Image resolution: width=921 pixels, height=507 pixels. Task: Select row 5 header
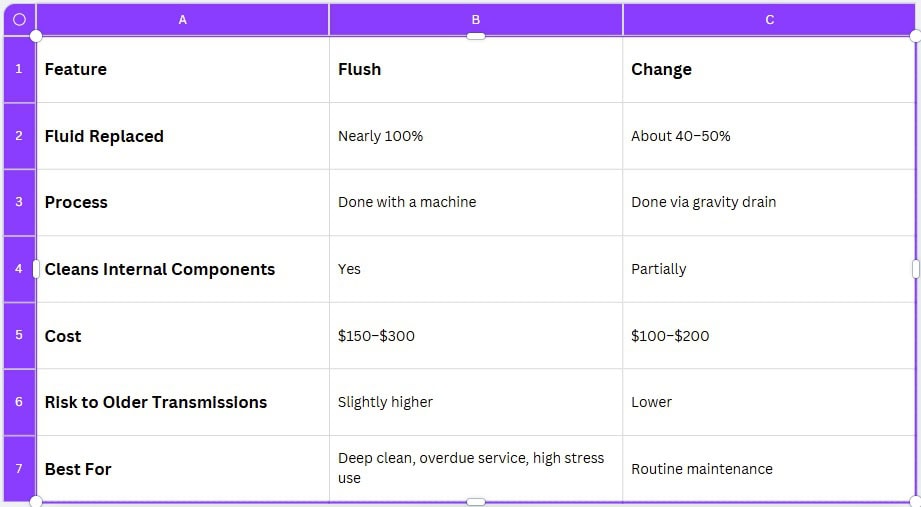tap(19, 335)
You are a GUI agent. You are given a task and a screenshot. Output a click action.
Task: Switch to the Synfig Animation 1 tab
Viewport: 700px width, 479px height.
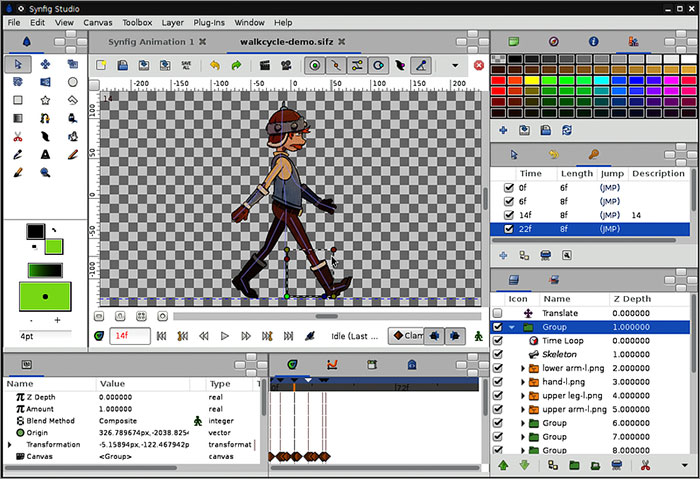coord(150,42)
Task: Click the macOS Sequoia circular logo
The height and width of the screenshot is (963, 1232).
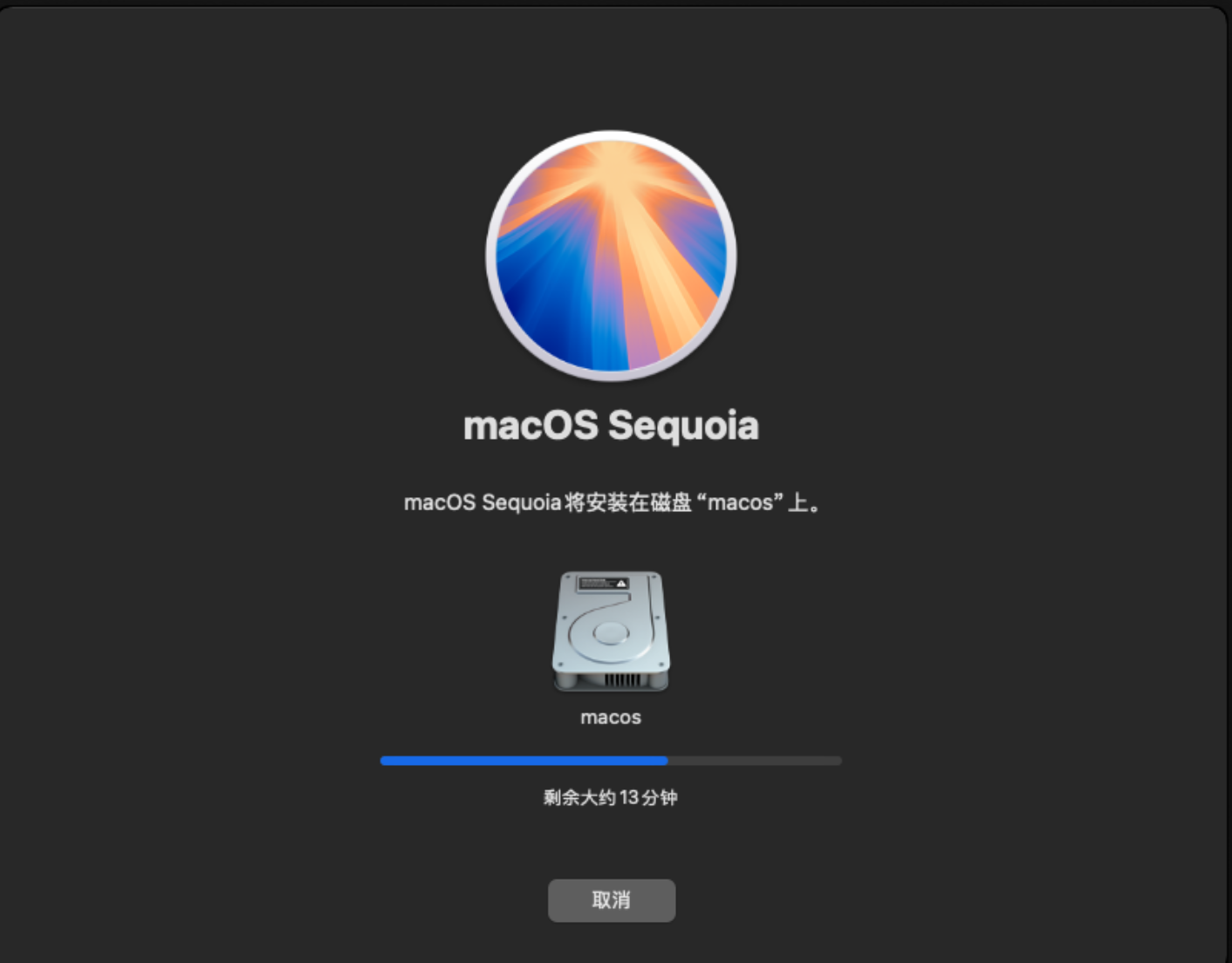Action: 611,256
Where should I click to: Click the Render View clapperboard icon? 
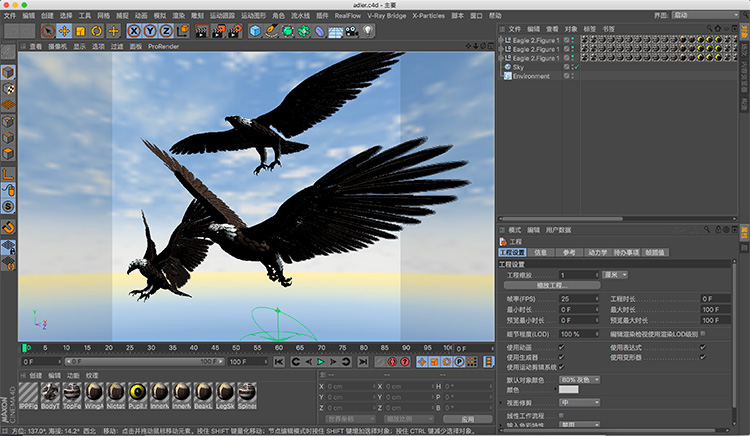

PROBLEM STATEMENT >> Set down the records above exactly, leaving out pictures.

YOUR SOLUTION >>
Image resolution: width=921 pixels, height=507 pixels. Task: Select row 5 header
tap(19, 335)
You are a GUI agent. You are given a task and a screenshot. Output a click action.
Task: Switch to the Synfig Animation 1 tab
Viewport: 700px width, 479px height.
coord(150,42)
Task: Click the macOS Sequoia circular logo
The height and width of the screenshot is (963, 1232).
Action: 611,256
Where should I click to: Click the Render View clapperboard icon? 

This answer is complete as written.